After his second marriage, in 1896, Dionne and his wife spent four months travelling in Europe. He took the opportunity to visit the great libraries and participate in events such as an anti-masonic congress held in Trento (Italy). He also sent travel notes to Le Courrier du Canada. In 1900 the Université Laval made him an honorary doctor of letters and from 1907 it assigned him to teach the Canadian archaeology course in the faculty of arts. Dionne played an active part in the preparations for celebrating the tercentenary of Quebec, while continuing to publish at the same rate as ever. Le parler populaire des Canadiens français: ou lexique des canadianismes, acadianismes, anglicismes, américanismes . . . was brought out in 1909. That year also the French government conferred on him the title of officier de l’Instruction publique.

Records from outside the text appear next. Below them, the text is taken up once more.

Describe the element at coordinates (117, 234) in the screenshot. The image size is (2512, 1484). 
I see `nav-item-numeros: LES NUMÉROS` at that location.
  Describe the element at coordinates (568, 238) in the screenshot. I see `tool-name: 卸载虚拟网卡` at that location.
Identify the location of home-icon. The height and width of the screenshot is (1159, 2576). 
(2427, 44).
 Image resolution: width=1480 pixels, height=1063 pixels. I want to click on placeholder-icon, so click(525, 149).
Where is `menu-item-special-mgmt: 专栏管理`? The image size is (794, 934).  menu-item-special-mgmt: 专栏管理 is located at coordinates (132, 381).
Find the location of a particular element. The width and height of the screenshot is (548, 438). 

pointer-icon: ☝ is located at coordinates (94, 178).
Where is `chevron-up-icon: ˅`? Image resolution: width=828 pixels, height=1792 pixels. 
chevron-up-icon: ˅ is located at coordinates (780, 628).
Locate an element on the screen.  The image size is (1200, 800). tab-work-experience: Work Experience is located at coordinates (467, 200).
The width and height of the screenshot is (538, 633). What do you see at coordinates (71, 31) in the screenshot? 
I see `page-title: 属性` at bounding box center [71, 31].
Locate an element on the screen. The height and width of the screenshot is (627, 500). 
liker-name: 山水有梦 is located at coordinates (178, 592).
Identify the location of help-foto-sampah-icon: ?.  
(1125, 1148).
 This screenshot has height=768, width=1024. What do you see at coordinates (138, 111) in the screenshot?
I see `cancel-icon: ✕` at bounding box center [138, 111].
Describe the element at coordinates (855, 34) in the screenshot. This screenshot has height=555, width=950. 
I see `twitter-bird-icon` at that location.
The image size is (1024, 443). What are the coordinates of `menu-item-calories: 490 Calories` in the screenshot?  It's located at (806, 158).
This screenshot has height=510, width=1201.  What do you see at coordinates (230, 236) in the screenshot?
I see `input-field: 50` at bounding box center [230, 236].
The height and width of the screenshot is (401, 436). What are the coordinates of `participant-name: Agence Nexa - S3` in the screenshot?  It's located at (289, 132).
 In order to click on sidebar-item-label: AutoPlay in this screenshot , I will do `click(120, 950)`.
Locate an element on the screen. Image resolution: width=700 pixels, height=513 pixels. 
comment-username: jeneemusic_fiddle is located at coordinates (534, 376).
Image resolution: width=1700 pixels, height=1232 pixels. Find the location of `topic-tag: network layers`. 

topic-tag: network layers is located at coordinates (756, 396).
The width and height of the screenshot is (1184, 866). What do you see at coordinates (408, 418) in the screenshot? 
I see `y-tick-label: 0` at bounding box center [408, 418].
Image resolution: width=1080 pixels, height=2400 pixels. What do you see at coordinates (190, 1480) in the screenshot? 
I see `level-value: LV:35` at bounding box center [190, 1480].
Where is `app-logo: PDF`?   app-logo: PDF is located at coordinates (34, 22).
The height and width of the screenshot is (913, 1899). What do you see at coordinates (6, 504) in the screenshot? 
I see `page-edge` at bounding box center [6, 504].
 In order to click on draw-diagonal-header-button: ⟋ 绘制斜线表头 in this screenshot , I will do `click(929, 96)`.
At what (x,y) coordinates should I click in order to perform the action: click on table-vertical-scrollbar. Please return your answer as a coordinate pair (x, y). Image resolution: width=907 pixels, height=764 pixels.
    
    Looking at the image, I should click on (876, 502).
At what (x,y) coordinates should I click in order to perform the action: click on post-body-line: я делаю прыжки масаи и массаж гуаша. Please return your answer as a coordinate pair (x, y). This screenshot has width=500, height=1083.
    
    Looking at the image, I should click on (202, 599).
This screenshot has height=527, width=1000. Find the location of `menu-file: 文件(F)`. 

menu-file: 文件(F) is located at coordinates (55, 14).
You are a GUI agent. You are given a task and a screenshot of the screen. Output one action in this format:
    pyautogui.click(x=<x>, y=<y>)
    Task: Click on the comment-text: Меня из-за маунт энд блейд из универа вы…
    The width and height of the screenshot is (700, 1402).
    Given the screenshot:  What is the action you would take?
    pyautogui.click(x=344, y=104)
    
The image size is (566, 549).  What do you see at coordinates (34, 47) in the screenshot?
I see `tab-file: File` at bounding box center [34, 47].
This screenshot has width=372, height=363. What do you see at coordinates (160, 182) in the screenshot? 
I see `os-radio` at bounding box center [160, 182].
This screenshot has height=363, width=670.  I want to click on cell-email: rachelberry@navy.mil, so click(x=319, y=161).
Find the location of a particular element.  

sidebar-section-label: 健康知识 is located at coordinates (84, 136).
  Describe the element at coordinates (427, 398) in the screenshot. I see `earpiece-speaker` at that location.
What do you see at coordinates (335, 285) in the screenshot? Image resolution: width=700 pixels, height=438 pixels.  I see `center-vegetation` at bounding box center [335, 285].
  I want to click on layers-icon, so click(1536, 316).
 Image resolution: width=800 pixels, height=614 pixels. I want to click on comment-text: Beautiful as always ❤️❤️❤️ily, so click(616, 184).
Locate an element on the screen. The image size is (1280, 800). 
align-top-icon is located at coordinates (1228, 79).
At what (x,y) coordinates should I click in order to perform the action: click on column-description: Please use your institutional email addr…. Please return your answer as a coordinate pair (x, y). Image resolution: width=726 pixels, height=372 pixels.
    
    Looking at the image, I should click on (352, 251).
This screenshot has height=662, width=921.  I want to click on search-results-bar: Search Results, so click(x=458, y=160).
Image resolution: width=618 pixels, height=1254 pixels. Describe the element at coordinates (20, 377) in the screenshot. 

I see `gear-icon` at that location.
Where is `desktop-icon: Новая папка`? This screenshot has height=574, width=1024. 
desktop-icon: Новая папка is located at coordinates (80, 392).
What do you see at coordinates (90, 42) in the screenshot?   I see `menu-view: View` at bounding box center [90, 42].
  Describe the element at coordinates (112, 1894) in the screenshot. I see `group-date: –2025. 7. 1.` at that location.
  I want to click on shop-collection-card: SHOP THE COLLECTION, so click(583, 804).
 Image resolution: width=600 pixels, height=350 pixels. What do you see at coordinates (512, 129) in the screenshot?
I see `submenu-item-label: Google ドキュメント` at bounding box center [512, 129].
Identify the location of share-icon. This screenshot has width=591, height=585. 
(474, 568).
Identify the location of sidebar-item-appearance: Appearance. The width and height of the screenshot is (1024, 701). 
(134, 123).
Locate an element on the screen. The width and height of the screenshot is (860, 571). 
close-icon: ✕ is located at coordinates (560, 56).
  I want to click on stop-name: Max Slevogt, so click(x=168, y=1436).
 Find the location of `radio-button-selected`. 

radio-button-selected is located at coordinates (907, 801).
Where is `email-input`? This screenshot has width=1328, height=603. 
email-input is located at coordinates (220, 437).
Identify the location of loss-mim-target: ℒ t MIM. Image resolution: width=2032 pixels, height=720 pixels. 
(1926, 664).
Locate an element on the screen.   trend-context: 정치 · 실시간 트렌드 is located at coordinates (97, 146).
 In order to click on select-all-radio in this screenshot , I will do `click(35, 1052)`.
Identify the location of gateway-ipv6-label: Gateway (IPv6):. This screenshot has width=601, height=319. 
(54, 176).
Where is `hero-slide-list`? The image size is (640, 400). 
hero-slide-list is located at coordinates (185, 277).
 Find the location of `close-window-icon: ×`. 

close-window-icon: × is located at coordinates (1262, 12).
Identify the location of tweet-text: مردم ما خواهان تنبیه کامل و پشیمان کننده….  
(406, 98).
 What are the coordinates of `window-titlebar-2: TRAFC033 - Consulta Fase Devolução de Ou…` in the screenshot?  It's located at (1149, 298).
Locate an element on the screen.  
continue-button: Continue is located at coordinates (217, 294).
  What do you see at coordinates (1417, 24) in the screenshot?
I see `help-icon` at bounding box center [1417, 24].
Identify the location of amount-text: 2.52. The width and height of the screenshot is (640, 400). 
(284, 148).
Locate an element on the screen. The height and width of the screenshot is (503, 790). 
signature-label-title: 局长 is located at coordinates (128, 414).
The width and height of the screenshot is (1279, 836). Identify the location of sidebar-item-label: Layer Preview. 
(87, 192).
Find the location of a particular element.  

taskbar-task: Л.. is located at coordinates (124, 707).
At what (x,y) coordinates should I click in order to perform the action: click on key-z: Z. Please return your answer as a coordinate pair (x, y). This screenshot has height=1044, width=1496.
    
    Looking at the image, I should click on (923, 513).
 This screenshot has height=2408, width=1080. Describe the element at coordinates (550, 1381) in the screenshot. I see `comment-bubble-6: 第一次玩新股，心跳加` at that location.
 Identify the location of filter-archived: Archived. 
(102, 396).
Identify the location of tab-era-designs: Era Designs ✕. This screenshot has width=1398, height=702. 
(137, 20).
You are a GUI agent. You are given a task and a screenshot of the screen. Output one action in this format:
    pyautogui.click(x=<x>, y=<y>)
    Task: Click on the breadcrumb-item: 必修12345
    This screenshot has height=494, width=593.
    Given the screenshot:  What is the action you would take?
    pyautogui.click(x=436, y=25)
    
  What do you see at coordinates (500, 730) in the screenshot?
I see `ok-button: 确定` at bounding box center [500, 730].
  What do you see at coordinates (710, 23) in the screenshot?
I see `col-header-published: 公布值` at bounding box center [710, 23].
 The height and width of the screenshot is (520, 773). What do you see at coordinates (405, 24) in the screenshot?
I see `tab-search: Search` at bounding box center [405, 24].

Dionne went back to Europe the following year to represent the Université Laval and the Quebec government at an international conference of librarians in Brussels. He retired in 1912 but remained active. In 1914 he published a collection entitled Les Canadiens français: origine des familles . . . and in 1915 he went with his wife to the San Francisco world’s fair as a correspondent for the Quebec Chronicle.
Narcisse-Eutrope Dionne lived out his last years at Quebec, spending summers in his native village of Saint-Denis. He died on Friday, 30 March 1917, at his home on Rue Couillard. Although influenced by conservative 19th-century thinking, Dionne’s historical works would remain valuable for many years because of his rigorous methodology.
The principal archival materials concerning Narcisse-Eutrope Dionne remain in the hands of his descendants; however, a complete photocopy of these documents is available at the Arch. de l’Assemblée Nationale, Québec, Fonds N.-E. Dionne.
Dionne’s published works are listed in Fernande Villemaire, Bio-bibliographie de Narcisse-E. Dionne (Québec, 1983), which also provides a number of references to articles and studies concerning the subject. Additional sources include the following: DOLQ; Hamel et al., DALFAN; Serge Gagnon, “Le XVIe siècle canadien de Narcisse-Eutrope Dionne à Marcel Trudel (1891–1963),” Rev. de l’univ. d’Ottawa, 47 (1977): 65–83; and two articles by Gilles Gallichan, “Un pionnier de la bibliographie québécoise: Narcisse-Eutrope Dionne, bibliothécaire de la Législature (1892–1912),” Les Cahiers du livre ancien du Canada français (Montréal), 1 (1984), no.2: 4–16, and “Le voyage en Europe de N.-E. Dionne,” Cahiers des Dix, 48 (1993): 165–200.